Finnegan asintió. "Ya veo. ¿Satanás te contó todo esto? ¿Está actualmente en el Secta del Cielo?"

Al mencionar a Satanás, mentor de Jeanette, una mirada de reverencia llenó sus ojos. "Así es. Fue él quien me lo contó todo. Actualmente es uno de los pocos individuos más cercanos a los Guerreros Últimos y por lo tanto tiene acceso a esa información."

Una expresión divertida cruzó el rostro de Finnegan. "Entonces, aunque el Secta del Cielo inició la formación de los Verdugos, están simplemente en la fase de sospecha, prefiriendo matar en lugar de dejarme escapar. ¿No tienen intención de intervenir personalmente?"

La expresión de Jeanette cambió sutilmente.

De repente, se dio cuenta de que había dicho demasiado. ¿Cómo pude haberle contado a Finnegan todas estas cosas? Eso solo permitirá que Finnegan actúe sin restricciones y sin preocuparse de que la gente del Secta del Cielo intervenga personalmente.

Lamentablemente, Finnegan ya lo sabía. "Sra. Pace, eres bastante tonta. Si Satanás lo supiera, seguramente estaría furioso contigo. Pero por mi parte, debería agradecerte. Gracias por hacerme saber si el Secta del Cielo intervendría directamente y por hacerme saber que aún tengo tiempo para planificar y crecer. Por lo tanto, como muestra de gratitud, te daré un final rápido."

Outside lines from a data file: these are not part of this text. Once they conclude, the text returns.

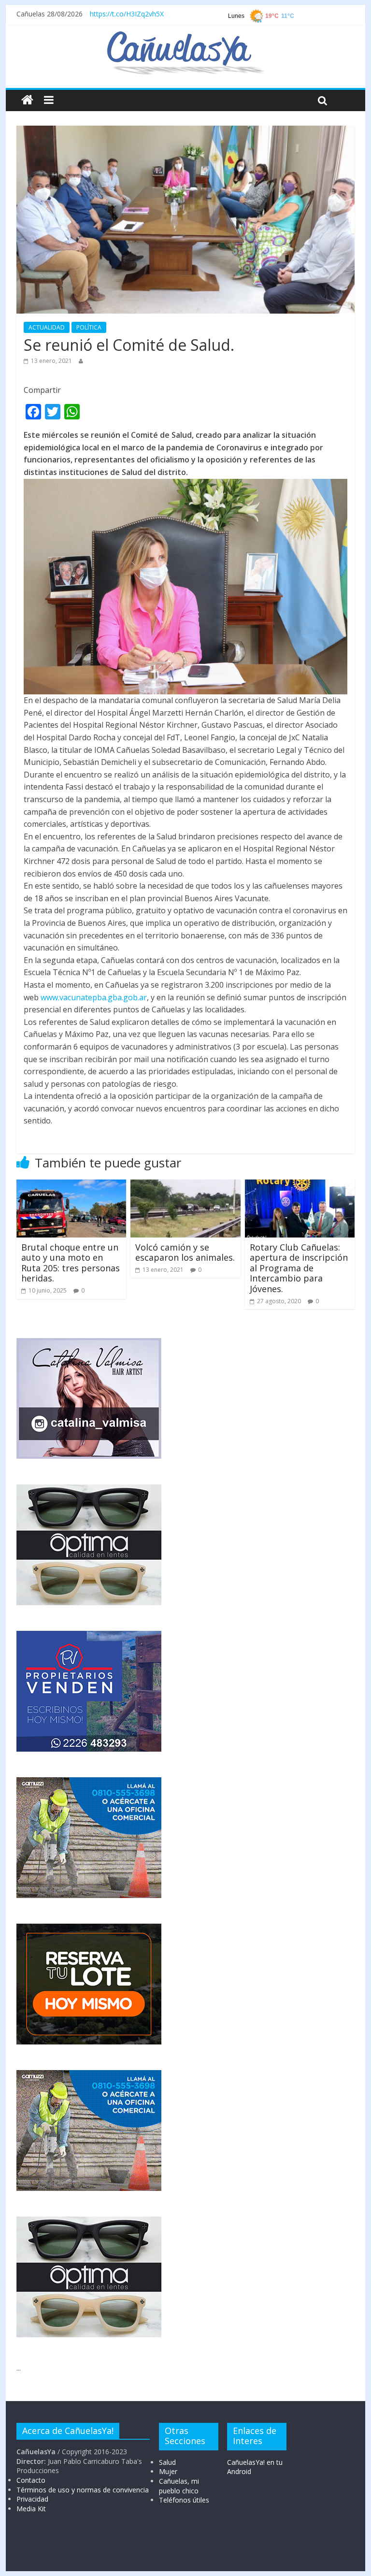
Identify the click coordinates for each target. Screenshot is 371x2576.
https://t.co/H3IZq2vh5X (127, 13)
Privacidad (32, 2499)
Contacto (30, 2480)
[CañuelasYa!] (185, 35)
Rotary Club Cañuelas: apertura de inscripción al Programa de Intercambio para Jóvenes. (299, 1268)
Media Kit (31, 2508)
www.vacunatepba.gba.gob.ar (94, 997)
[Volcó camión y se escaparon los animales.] (185, 1185)
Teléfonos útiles (184, 2499)
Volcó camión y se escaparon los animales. (185, 1252)
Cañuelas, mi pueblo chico (179, 2485)
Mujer (168, 2471)
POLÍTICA (88, 327)
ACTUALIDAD (47, 327)
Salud (167, 2462)
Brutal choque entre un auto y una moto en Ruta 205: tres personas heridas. (70, 1262)
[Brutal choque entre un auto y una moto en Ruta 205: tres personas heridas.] (71, 1185)
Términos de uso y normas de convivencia (82, 2489)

Con un ligero movimiento de su dedo, indicó a Perseo. "Quítale la vida. Después, espera a mi regreso al país antes de difundir la noticia de su muerte. Hazle saber a Satanás que murió a manos mías."

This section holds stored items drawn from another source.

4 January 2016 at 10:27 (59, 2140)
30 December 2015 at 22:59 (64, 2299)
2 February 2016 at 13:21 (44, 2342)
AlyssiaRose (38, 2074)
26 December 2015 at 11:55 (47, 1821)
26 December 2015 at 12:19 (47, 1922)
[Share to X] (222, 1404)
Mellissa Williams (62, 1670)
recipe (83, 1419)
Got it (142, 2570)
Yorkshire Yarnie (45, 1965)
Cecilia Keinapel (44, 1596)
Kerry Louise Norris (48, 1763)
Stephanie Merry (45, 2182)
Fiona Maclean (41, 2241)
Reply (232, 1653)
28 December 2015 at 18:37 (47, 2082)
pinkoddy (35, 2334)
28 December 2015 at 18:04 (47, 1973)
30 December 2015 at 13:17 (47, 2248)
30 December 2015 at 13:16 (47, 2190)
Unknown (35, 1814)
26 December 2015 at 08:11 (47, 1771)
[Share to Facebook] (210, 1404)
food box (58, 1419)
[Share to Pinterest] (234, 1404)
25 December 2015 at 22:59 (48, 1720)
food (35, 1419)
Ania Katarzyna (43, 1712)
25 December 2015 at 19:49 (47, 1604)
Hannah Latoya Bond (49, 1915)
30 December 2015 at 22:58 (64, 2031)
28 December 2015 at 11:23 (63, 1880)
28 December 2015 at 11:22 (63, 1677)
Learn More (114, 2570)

Dado que Satanás estaba apuntando y causando daño a Lindavista, Finnegan estaba decidido a eliminarlo.

Perseo dio un paso adelante, sacando una delgada hoja, listo para otorgarle a Jeanette una muerte digna y rápida.

Con una expresión desolada, Jeanette cerró los ojos.

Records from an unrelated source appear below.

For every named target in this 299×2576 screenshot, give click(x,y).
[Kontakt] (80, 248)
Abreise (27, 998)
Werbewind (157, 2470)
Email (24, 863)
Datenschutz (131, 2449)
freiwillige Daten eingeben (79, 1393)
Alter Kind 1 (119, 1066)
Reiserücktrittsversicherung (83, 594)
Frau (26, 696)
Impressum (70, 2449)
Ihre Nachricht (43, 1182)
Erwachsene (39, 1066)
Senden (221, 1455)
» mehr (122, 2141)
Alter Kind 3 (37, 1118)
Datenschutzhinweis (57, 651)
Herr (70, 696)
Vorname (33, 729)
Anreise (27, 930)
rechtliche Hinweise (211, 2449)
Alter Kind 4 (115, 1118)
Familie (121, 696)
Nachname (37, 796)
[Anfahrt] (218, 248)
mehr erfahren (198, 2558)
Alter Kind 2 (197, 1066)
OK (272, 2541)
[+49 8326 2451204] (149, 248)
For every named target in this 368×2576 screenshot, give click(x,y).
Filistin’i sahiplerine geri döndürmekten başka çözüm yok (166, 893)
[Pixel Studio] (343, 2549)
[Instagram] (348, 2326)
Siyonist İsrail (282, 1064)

Sabía que moriría algún día, pero nunca esperó morir de una manera tan humillante. "¡Me niego a aceptar esto!" Si hubiera sabido antes que me encontraría con Finnegan en este viaje e incluso enfrentaría a los Cuatro Potentados del Eclipse, nunca habría traído solo a Audrey y cincuenta asesinos de Anochecer Silencioso solo por mantener un perfil bajo. Habría dado todo de mí. En ese caso, incluso contra Finnegan y los Cuatro Potentados, habría tenido la oportunidad de retaliar. Al menos, podría haber salvado mi vida.

Pero ahora, tenía que enfrentar la muerte antes de siquiera desatar el veinte por ciento de su poder total. Esa sensación casi llevó a Jeanette al borde de un colapso emocional.

Era como si una persona que participaba en una competencia hubiera perdido sin siquiera sacar a relucir su verdadera fuerza.

¿Cómo podría estar contenta con ese resultado?

Finnegan dijo con un tono juguetón, "Si fuera tú, tampoco me conformaría con encontrarme con mi final debido a la negligencia. Desafortunadamente, no existe una píldora de arrepentimiento en este mundo. Adiós. ¡Pronto enviaré a Satanás para que te acompañe!"

Perseo levantó la delgada hoja en su mano, liberando su malévola intención.

Sintiendo su muerte inminente, Jeanette se sintió aún más desolada.

"¡Detente!" Sin embargo, justo cuando Perseo estaba a punto de bajar su espada, la voz de Audrey resonó desde lejos.

Finnegan se dio la vuelta y frunció el ceño. "Parece que te he subestimado."

Audrey, que debería haber estado incapacitada, había recuperado sorprendentemente.